Es muy duro de soportar; mi corazón se rompe. Si usted quisiera darme su opinión añadiría un agradecimiento más a todos los que ya le debo. Usted conoce mis débiles recursos; dígame cómo puedo emplearlos en una situación tan equívoca. Mis niños me encargan mil ternuras; el pequeño extraño, que tiene la felicidad, ¡ay!, de ignorarlo todavía todo, le sonríe, y yo, mi querido míster Copperfield, soy:
Su afligida amiga,
EMMA MICAWBER.
Yo no me creía con derecho para dar a una mujer tan llena de experiencia como mistress Micawber otro consejo que el de tratar de reconquistar la confianza de míster Micawber a fuerza de paciencia y de bondad (estoy seguro que no dejaría de hacerlo); sin embargo, aquella carta me dio que pensar.
Otra mirada retrospectiva
Dejadme detenerme de nuevo en un momento tan memorable de mi vida.

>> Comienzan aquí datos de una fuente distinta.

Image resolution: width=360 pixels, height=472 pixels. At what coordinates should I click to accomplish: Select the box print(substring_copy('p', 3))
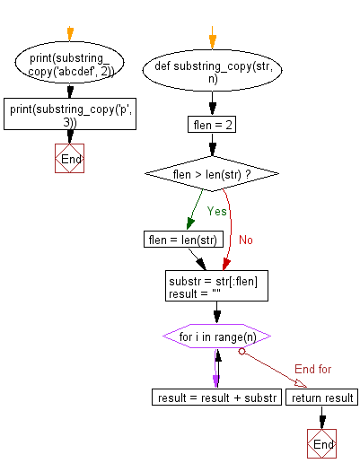(x=69, y=115)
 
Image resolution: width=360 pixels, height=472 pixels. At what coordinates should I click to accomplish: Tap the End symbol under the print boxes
(x=69, y=159)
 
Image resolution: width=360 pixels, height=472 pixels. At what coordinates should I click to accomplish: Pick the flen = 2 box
(x=213, y=125)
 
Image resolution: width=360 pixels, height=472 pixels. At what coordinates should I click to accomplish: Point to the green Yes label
(x=217, y=212)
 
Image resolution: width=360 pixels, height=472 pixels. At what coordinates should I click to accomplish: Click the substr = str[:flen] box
(x=216, y=287)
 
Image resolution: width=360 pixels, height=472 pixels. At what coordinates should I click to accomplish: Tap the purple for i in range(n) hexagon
(x=216, y=337)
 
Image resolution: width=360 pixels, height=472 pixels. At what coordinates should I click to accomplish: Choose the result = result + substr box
(x=216, y=397)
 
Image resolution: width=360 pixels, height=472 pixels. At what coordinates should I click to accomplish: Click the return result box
(x=320, y=397)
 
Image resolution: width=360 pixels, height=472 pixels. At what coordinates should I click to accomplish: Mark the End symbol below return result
(x=320, y=443)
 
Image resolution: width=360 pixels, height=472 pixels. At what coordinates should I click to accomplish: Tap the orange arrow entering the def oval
(x=213, y=39)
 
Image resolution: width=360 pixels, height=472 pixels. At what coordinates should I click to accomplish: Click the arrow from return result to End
(x=320, y=417)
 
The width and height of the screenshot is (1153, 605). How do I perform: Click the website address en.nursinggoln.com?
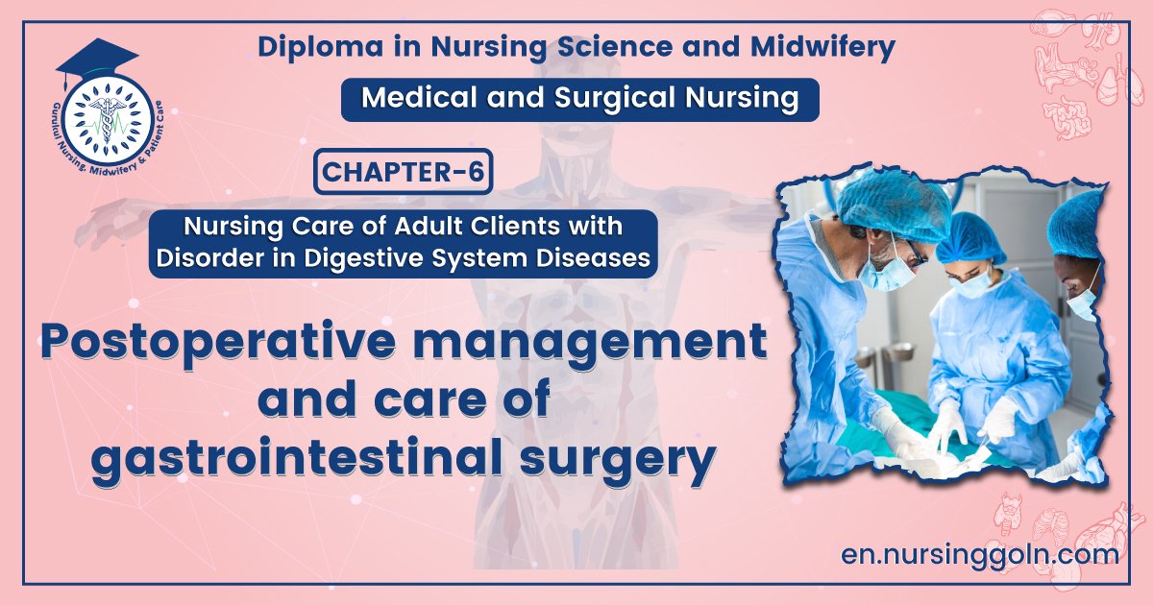click(x=979, y=554)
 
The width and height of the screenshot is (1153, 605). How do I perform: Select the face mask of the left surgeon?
click(x=885, y=273)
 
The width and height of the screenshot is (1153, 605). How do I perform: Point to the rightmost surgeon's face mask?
click(x=1085, y=302)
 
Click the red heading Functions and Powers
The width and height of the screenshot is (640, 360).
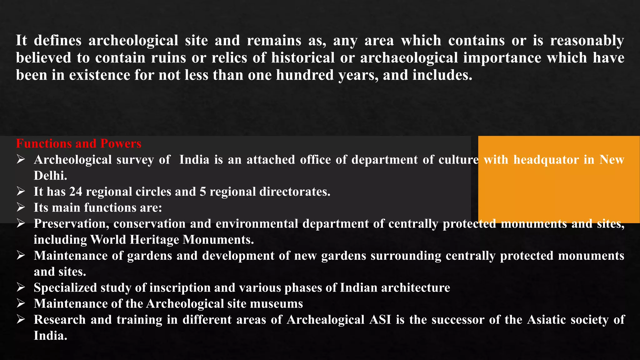78,144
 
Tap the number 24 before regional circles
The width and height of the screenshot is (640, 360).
76,192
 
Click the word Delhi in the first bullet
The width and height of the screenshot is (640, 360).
50,176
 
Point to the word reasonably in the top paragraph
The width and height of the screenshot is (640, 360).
587,41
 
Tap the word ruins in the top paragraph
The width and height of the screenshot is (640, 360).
169,58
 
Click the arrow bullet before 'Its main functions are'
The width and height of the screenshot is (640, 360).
21,207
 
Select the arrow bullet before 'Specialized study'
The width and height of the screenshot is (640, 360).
21,287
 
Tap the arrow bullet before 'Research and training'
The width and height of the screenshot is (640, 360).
21,319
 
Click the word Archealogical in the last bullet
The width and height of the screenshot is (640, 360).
326,320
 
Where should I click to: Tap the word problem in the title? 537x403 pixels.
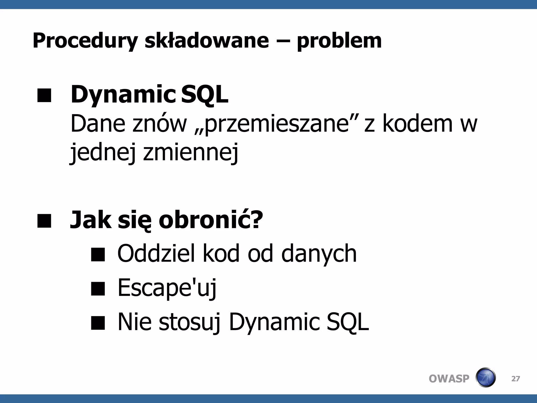click(x=339, y=41)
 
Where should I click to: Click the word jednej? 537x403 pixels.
click(x=103, y=153)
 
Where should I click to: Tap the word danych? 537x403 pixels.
click(x=319, y=254)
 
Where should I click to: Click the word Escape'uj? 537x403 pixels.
click(x=167, y=288)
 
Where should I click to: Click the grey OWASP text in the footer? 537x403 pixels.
click(x=449, y=379)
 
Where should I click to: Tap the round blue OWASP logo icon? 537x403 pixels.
click(x=486, y=378)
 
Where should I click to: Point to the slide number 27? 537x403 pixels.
click(x=515, y=379)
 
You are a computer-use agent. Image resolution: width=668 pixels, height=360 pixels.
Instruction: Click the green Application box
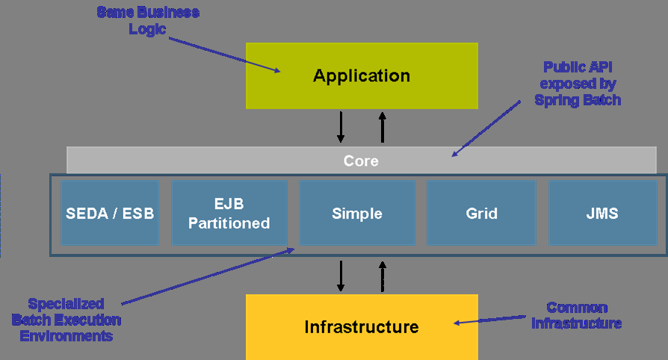362,75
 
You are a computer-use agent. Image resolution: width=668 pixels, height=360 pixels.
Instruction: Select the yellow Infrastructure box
362,327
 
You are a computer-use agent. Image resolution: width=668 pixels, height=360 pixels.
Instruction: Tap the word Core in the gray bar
361,161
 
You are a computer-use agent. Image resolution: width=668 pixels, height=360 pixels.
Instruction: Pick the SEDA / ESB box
110,213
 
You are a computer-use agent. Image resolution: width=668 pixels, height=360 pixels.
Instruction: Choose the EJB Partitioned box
229,213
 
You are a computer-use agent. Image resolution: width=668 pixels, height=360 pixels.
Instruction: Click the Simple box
357,213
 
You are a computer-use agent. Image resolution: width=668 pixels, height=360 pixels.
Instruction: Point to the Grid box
481,213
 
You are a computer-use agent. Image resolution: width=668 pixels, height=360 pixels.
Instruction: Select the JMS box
602,213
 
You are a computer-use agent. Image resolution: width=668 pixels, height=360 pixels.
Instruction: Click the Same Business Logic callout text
148,20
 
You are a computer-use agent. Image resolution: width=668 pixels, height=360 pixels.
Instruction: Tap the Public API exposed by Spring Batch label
578,84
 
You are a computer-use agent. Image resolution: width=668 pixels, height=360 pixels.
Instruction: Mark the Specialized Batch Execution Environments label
66,320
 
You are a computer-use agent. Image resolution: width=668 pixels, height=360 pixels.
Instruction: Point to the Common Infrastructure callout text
576,315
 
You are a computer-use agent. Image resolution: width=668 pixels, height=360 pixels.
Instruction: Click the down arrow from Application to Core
341,127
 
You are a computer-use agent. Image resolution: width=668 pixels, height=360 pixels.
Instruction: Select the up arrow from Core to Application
382,127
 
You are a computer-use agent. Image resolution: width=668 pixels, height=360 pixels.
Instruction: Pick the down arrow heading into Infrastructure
341,276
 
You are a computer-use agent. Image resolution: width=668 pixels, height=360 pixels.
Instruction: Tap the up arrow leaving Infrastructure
382,276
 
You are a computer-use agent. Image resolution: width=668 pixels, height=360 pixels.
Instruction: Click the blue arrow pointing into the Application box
224,55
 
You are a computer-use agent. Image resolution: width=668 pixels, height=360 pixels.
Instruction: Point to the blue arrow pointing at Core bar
486,128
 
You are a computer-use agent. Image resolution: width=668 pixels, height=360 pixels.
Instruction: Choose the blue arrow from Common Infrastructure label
489,320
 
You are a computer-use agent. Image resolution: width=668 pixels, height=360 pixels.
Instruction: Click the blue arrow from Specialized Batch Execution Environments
208,276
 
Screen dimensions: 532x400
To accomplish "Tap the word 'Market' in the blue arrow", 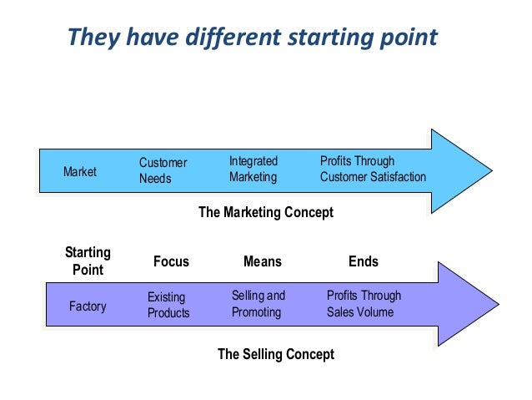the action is pos(80,172).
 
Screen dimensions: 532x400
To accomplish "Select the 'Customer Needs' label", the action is pos(163,170).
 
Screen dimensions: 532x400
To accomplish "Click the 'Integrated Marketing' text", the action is pos(253,169).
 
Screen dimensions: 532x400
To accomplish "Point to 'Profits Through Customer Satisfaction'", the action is pos(373,169).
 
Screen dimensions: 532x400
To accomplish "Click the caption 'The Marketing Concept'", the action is pos(265,213).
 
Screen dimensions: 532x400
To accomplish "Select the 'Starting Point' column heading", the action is pos(88,261).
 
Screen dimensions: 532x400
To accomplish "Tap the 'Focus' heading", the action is pos(171,262).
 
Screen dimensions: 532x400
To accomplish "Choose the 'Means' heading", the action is pos(263,262).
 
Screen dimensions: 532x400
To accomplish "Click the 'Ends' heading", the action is pos(364,262).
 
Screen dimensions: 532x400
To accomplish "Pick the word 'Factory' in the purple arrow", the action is pos(88,306).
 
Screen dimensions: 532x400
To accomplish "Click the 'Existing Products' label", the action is pos(168,305).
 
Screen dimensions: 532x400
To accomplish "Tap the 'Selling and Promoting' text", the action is pos(258,304).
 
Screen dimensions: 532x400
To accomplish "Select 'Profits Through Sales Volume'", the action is pos(364,304).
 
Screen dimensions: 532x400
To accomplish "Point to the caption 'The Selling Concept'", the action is pos(275,354).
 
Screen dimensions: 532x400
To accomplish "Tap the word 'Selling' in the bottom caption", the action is pos(263,354).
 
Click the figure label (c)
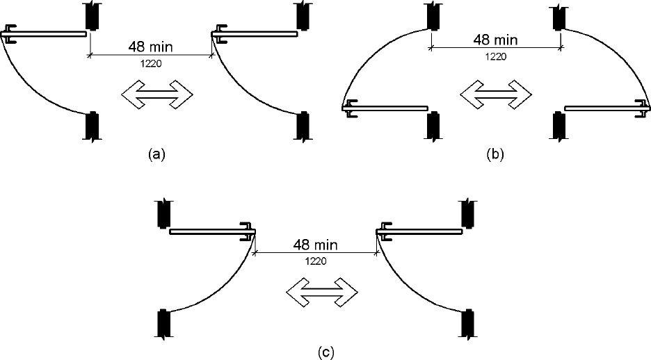tap(326, 352)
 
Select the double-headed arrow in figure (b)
tap(495, 92)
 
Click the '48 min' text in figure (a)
tap(150, 48)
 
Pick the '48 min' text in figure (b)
tap(495, 40)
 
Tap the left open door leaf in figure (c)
tap(209, 232)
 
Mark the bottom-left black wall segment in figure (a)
tap(92, 126)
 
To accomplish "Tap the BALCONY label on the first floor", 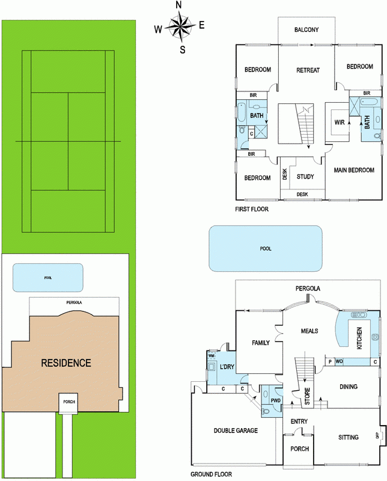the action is [x=306, y=29].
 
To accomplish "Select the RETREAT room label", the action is [x=308, y=70].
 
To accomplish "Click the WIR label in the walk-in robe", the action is [x=340, y=123].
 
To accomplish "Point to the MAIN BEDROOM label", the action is [x=354, y=170].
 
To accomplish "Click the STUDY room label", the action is [x=305, y=177].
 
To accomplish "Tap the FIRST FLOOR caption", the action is [x=251, y=209].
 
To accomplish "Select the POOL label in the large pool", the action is [x=266, y=248].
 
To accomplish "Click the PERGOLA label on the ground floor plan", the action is [x=308, y=289].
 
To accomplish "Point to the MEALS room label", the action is [x=309, y=331].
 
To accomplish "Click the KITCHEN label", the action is [x=359, y=338].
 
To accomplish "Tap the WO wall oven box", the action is [x=339, y=362].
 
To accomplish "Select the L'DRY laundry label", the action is [x=227, y=366].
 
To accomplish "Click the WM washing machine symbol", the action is [x=212, y=355].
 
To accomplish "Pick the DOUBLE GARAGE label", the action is [x=236, y=430].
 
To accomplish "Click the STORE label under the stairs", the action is [x=307, y=396].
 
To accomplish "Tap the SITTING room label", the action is [x=349, y=437].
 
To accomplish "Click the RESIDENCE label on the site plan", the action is [x=66, y=363].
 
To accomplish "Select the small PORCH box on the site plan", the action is [x=69, y=402].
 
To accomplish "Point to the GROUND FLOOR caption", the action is [x=212, y=474].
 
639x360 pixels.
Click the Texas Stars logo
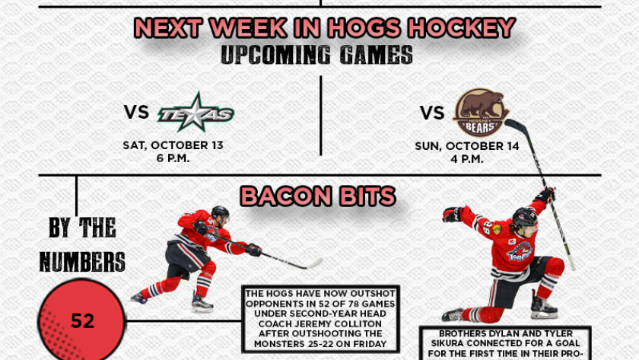tap(196, 113)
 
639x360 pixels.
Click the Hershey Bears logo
tap(481, 113)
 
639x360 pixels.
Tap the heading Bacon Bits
tap(318, 196)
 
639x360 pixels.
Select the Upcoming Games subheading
tap(317, 55)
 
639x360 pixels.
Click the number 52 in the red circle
tap(82, 321)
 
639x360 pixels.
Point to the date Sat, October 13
tap(173, 145)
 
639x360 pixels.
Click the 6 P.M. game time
tap(173, 158)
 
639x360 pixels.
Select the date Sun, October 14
tap(467, 146)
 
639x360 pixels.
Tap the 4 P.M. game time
tap(467, 158)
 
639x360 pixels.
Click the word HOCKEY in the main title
tap(463, 27)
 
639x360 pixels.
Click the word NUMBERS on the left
tap(82, 261)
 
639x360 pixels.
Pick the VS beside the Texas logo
tap(136, 112)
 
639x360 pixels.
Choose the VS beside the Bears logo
tap(432, 113)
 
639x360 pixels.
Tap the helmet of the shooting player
tap(220, 212)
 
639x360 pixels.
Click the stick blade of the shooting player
tap(313, 264)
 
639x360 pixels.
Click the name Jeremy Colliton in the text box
tap(320, 323)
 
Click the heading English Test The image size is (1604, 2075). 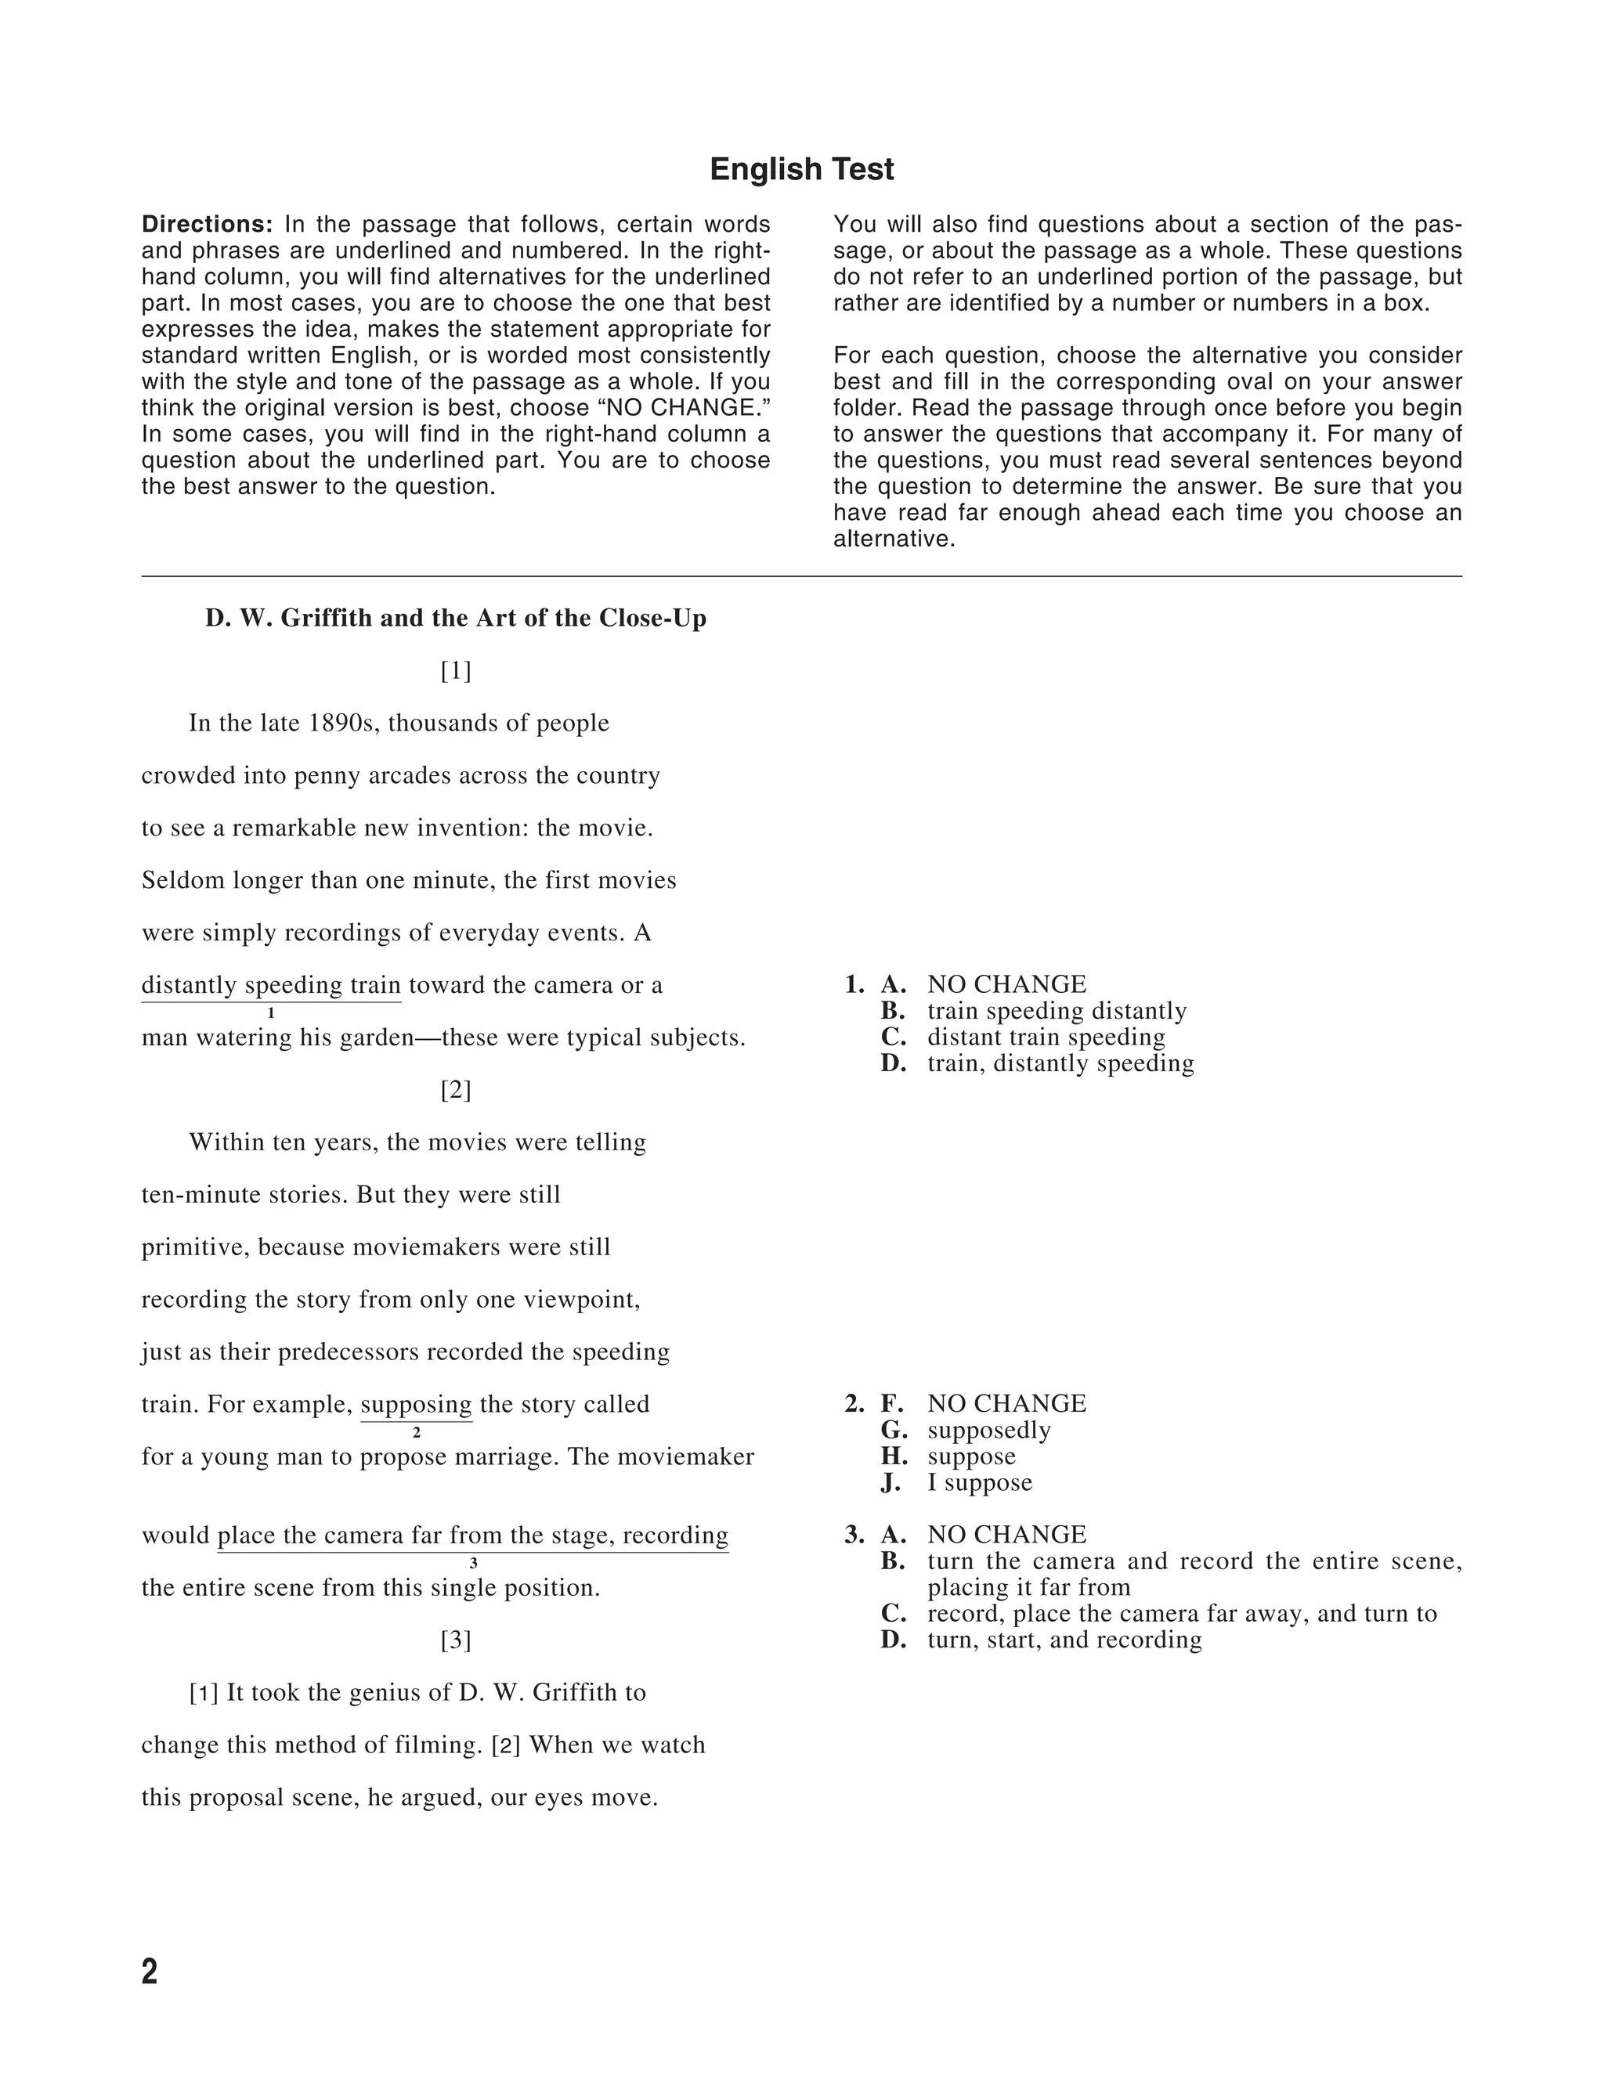(801, 169)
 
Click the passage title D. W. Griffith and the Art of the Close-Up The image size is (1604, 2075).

Dejadme detenerme para ver desfilar ante mí, en una procesión fantástica, la sombra de lo que fui, escoltado por los fantasmas de los días que pasaron.
Las semanas, los meses, las estaciones transcurren, y ya no me aparecen más que como un día de verano y una tarde de invierno. Tan pronto el prado que piso con Dora está todo en flor y es un tapiz estrellado de oro, como estarnos en una bruma árida, envuelta bajo montes de nieve. Tan pronto el río que corre a lo largo de nuestro paseo de domingo deslumbra con los rayos del sol de verano, como se estremece bajo el soplo del viento de invierno y se endurece al contacto de los bosques de hielo que invaden su curso, y se lama y se precipita al mar más deprisa que podría hacerlo ningún otro río del mundo.
En la casa de las dos ancianas no ha cambiado nada. El reloj hace tictac encima de la chimenea y el barómetro está colgado en el vestíbulo. Ni el reloj ni el barómetro van bien nunca; pero la fe nos salva.